Looking for Buchel County’s Lock-up

Old, abandoned stone building? (I’m slowing down as I’m driving by.)

Bars on the door and windows? (I’m definitely stopping.)

My first guess that this had to be an old jail turned out to be right on target.

     This lonely structure was the Buchel County Jail back when Marathon Texas was the county seat between 1887 and 1897.

     Wait . . . Buchel County? Nope, you’re not losing your marbles. There’s no Buchel County in the Lone Star State! Both Buchel and Foley Counties were absorbed into Brewster County – now the largest county in Texas – when their populations failed to flourish as well as expected.

     There was good reason to want a sturdy jail in town. West Texas was still a pretty wild place filled with cantankerous cowboys and outlaws back then.

     But before the town had an actual building for that purpose, a windmill in the middle of North First Street was Marathon’s first jail. Drunks and other petty offenders were chained to one of its legs, and serious offenders were taken down the road to the Alpine jail.

     Later, a one-room adobe house behind French’s Store served as a jail but, after several colorful escapes, locals decided that a better “calaboose” was in order, so this rock jailhouse was built.

     It was constructed just south of the old Ritchey store in town, of rocks dug from a ledge on the northwest side of town. Talk about working with on-hand materials!

     I can’t even imagine how hot it was inside this jail during the hot west Texas summer months!

     When the Alpine jail was remodeled in 1901, their two old “cages” manufactured by Diebold Safe and Lock were brought to this location and installed. If you peer through the boars on the front door you can easily read the identifying word “L. T. Noyes – Houston, Texas” on the cell locking mechanism on the wall.

     Now this is pretty neat for fans of old-times Texas. Lucius T. Noyes was an agent for the Diebold Safe & Lock Company of Canton, Ohio. From his Houston office on the corner of Congress Avenue and San Jacinto Street he established a far reaching reputation in the world of “security.”

     In addition to selling and installing over 50 county vaults and safes in Texas, Louisiana and surrounding states; and countless of the same for banks – he became quite a celebrity as a jail builder.

     He sold the steel and iron fittings for the facilities and personally oversaw the construction and contract work for over 100 jails including this one, the impressive 1897 Fort Bend County Jail that now serves as the Richmond Police Department, the 1887 San Jacinto County Jail in Coldspring, the 1894 Glasscock County Jail in Garden City, and the 1886 Live Oak County Jail in Oakville.

     I imagine he wasn’t too popular with the bad guys!

     Stealing a peek through the door and windows, it looks like there might have been a museum at Marthon’s little jail at some point, and the decaying remnants are admittedly a bit creepy.
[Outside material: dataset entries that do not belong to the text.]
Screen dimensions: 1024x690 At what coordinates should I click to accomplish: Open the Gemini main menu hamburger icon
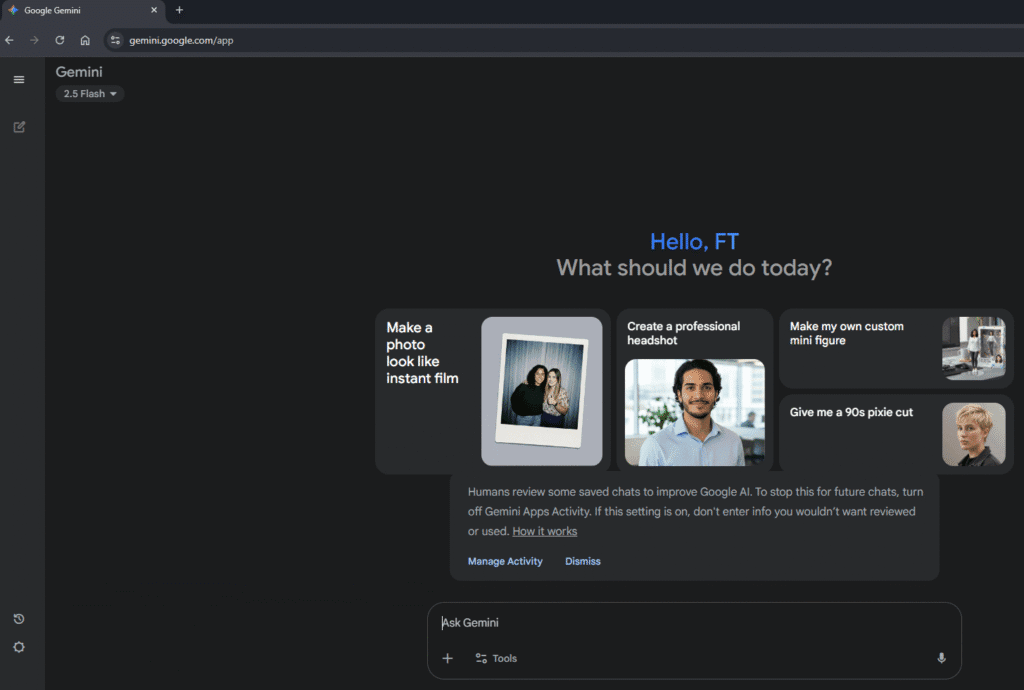pos(19,79)
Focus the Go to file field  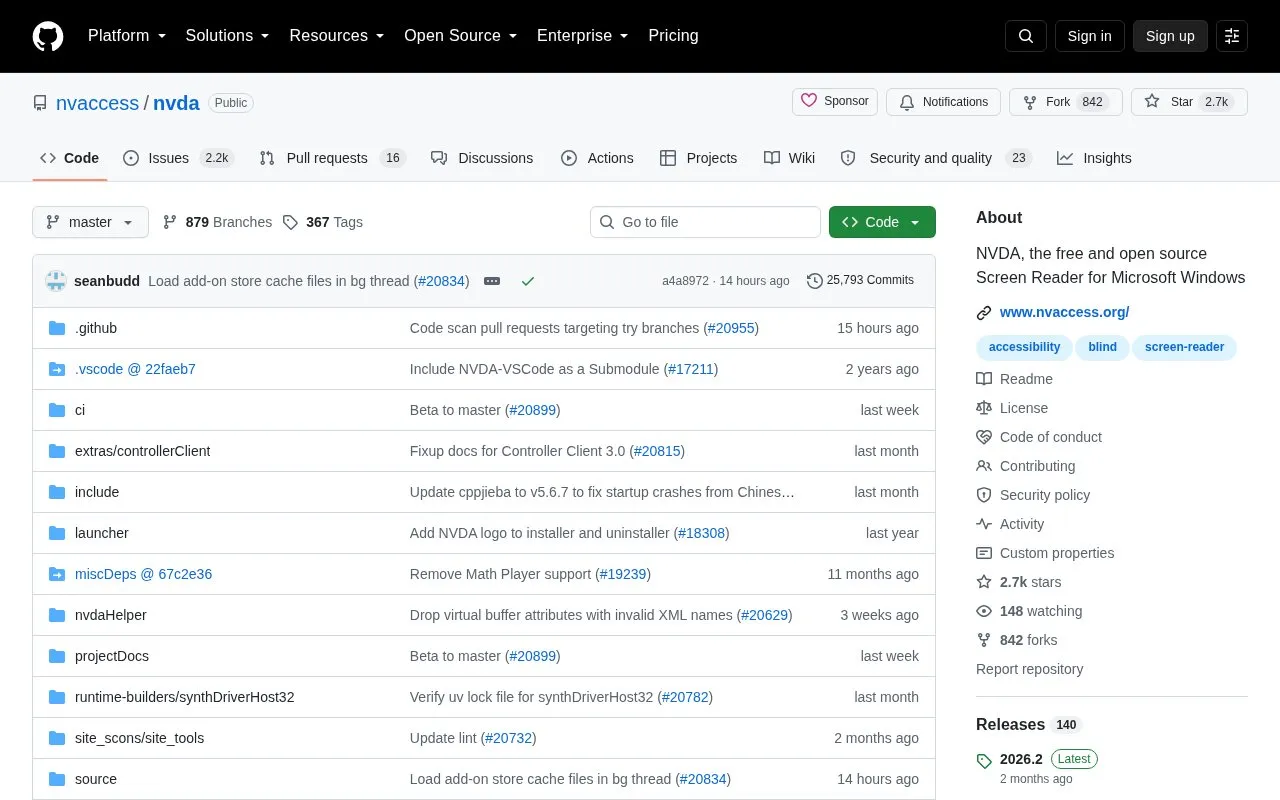[705, 222]
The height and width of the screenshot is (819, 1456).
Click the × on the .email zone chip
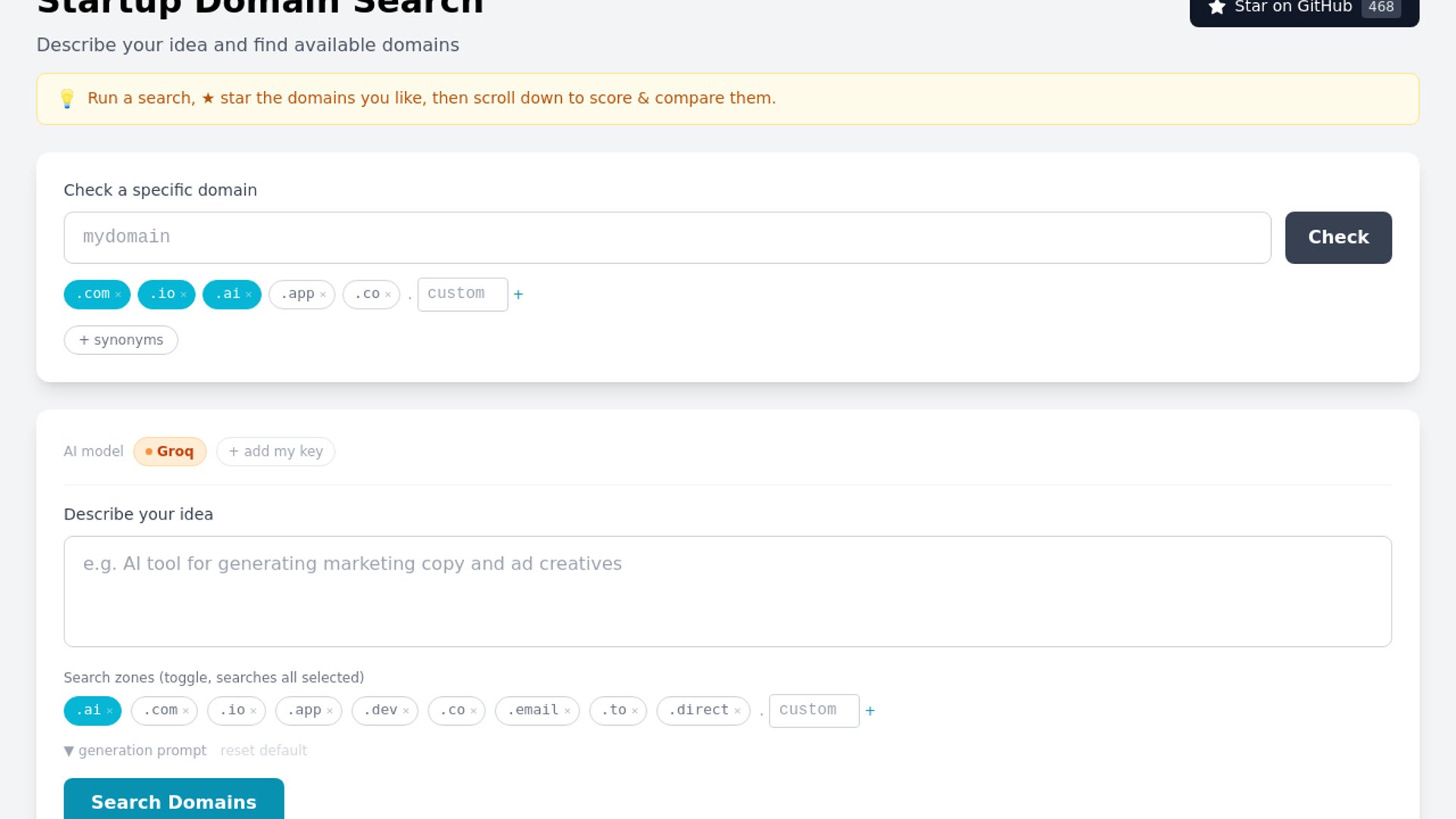567,711
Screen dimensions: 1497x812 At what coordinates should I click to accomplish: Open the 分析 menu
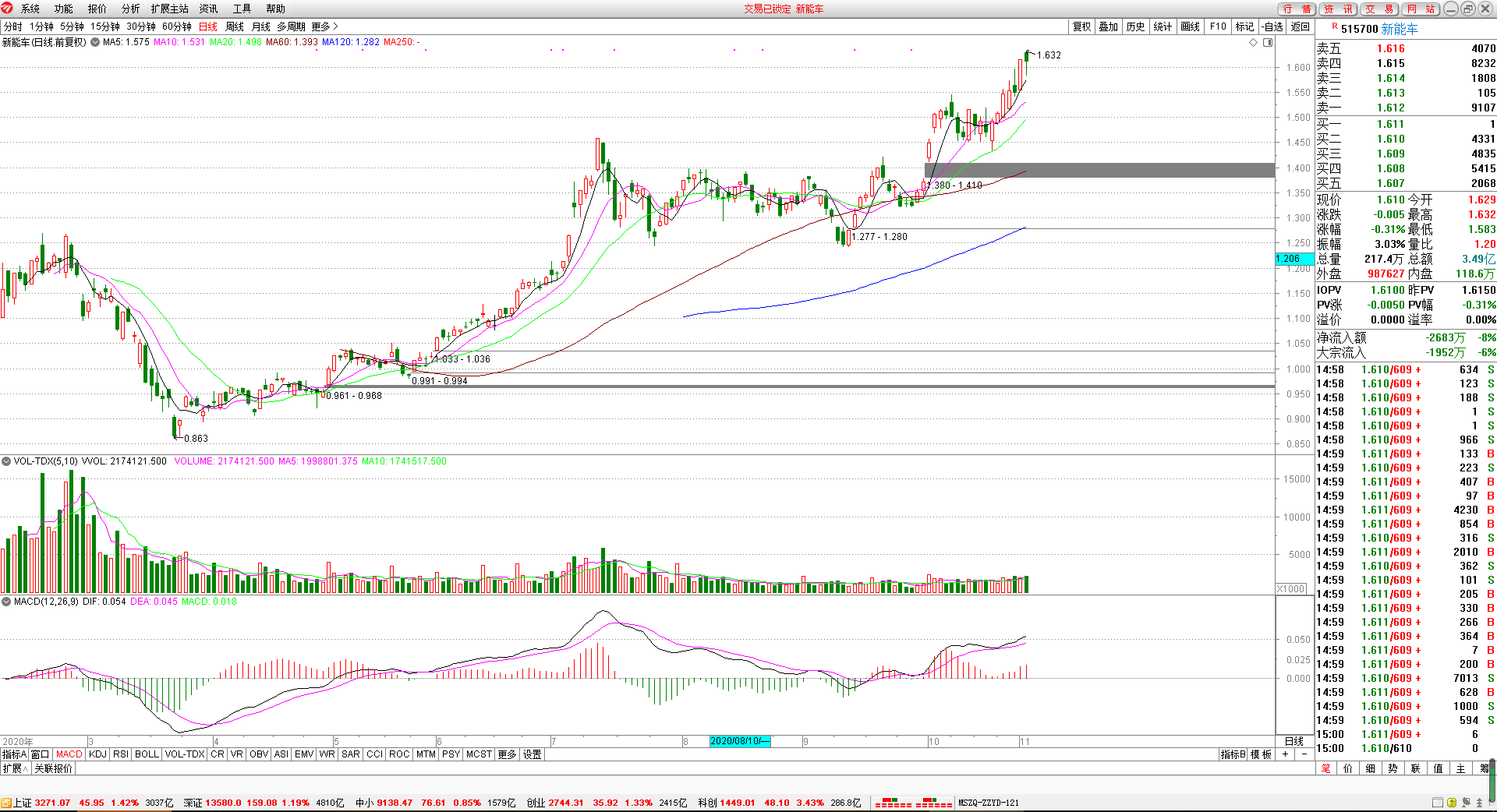130,9
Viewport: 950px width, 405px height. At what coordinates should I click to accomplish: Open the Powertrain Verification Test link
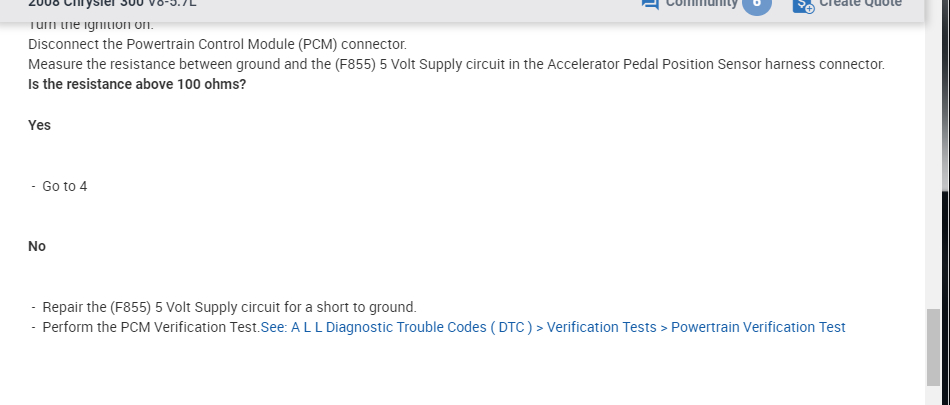[758, 327]
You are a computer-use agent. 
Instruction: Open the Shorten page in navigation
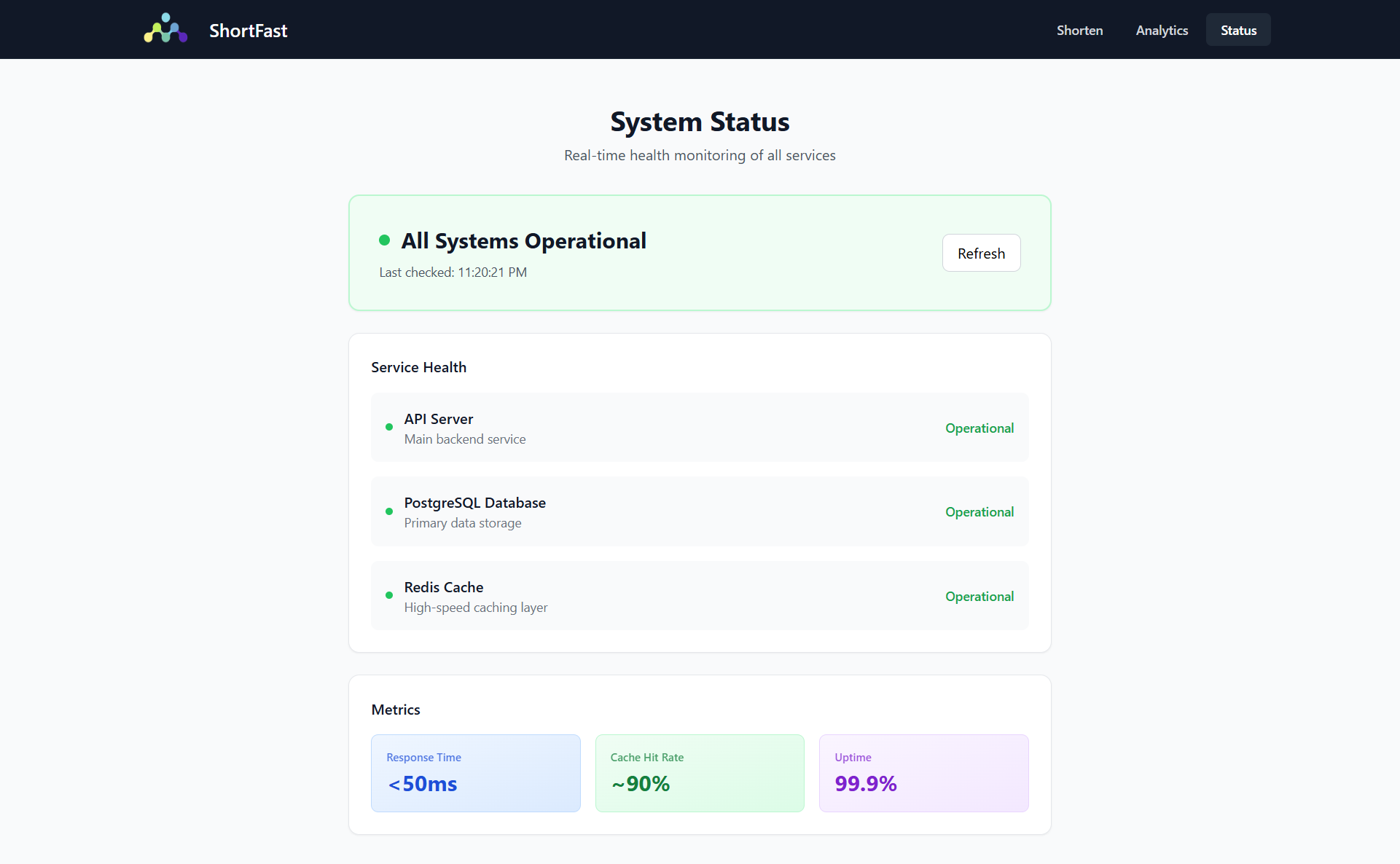pos(1079,30)
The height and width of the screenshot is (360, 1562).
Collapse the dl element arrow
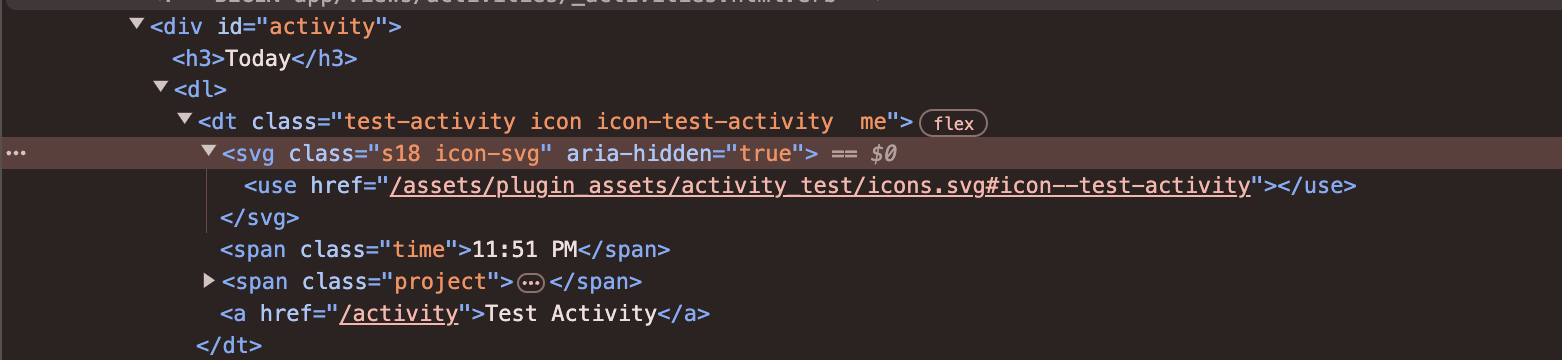[x=161, y=88]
That mannequin will definitely take you off guard, but you can clearly see the jail cells, photos of what are probably local lawmen of the past on the wall, and broken display cases – whose contents I can only hope were safely removed before the damage. I’d love to see this “attraction” re-opened for a closer look.

     You can find the former Buchel County Jail in Marathon behind the Ritchey Brothers building on South 2nd Street between Avenues C and D.